平成29年7月18日付け審理事項通知書の「第1 審判合議体の暫定的な見解」の「2 無効理由の確認」の「(1)請求の理由の補正許否」のア、イのとおり、平成29年6月13日付け審判事件弁駁書による請求の理由の補正を許可する。

2 甲各号証に記載された事項及び記載された発明等
(1)甲第1号証
本件特許の出願前に頒布された刊行物である甲第1号証(特開2002-264820号公報)には、図面とともに以下の事項が記載されている。
なお、下線は当審で付加した。

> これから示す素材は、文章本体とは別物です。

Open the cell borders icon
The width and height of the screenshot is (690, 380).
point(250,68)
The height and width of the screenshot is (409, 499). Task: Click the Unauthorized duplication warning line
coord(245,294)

以下同様。
ア 「【特許請求の範囲】
【請求項1】使用可能な展開状態、或いは折り畳み状態とし得るようにしたベビーカー本体に、U字状の手押し杆を前後に揺動固定可能に装着したベビーカーにおいて、後方側に傾斜された手押し杆の係止部材が係合する、ベビーカー本体に設けられた係止突起及びその係止突起に係合する上記係止部材に、ベビーカー本体の折り畳み状態時に、上記係止部材と係止突起との係合による手押し杆のロックが解除されることを阻止するロック解除阻止機構を設けたことを特徴とする、ベビーカー。

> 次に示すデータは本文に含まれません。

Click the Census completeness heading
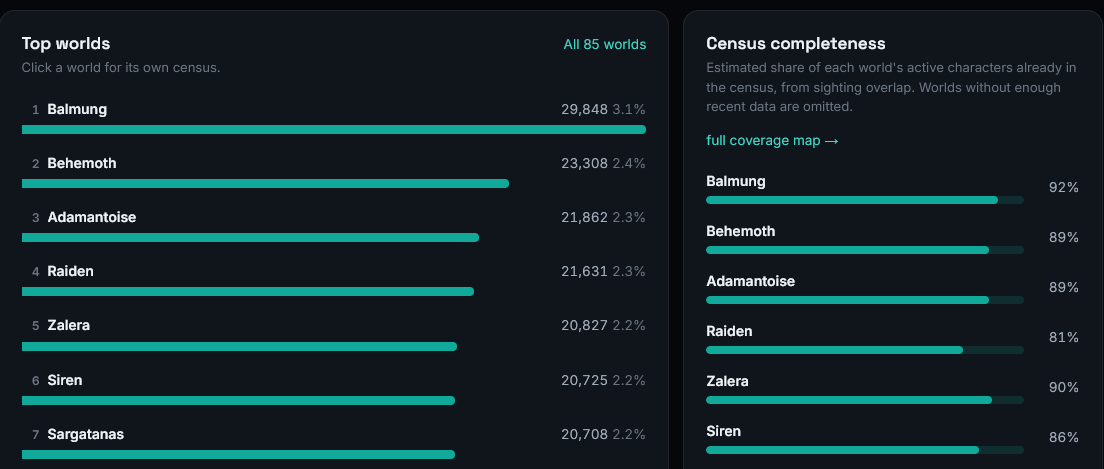The height and width of the screenshot is (469, 1104). tap(796, 44)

【請求項2】ベビーカー本体の外側面の前後に、上記前後に揺動される手押し杆に設けられた係止部材を選択的に係合される係止突起を設けるとともに、後方側に傾斜された手押し杆が係合する後部側の係止突起の先端には、後方側に傾斜している手押し杆の軸線方向に長径を有する長円形部が形成され、上記後部側の係止突起に係合する係止用凹部の内面側には、ベビーカーの折り畳み時に手押し杆の軸線に対してほぼ直交方向に揺動された長円形部の長径側の先端部が係合し、上記係止部材の係止解除方向への移動を阻止する段部が形成されていることを特徴とする、請求項1記載のベビーカー。」

イ 「【0008】図1は本発明のベビーカーの概略構成を示す斜視図、図2はその側面図であって、前輪11を有する左右一対の前脚12、後輪13を有する左右一対の後脚14、ほぼU字状に屈曲された手押し杆15、左右一対のアームレスト16、およびそのアームレスト16の一端がそれぞれ枢着された、互いに平行に延びる左右2本のパイプ17を有している。
【0009】上記各アームレスト16の他端部には前脚12が枢着されており、その左右のアームレスト16の先端部間には弧状の屈曲可能なガードアーム18が着脱自在に掛け渡されている。また左右のアームレスト16には後脚14の上端が枢着されている。左右の前脚12は足乗せ板19を有する前側連結バー20によって連結されており、左右の後脚14は後側連結バー21によって連結されている。さらに各前脚12の中間部には連結バー22の前端がそれぞれ枢着され、その連結バー22の後端は、それぞれ前記パイプ17の下部に固着された後脚支持部材23に枢着されている。また左右の連結バー22は上側連結バー24によって連結されている。そして、これらの前脚12、後脚14、アームレスト16、パイプ17、およびそれらを連結する連結バーによってベビーカー本体が構成されている。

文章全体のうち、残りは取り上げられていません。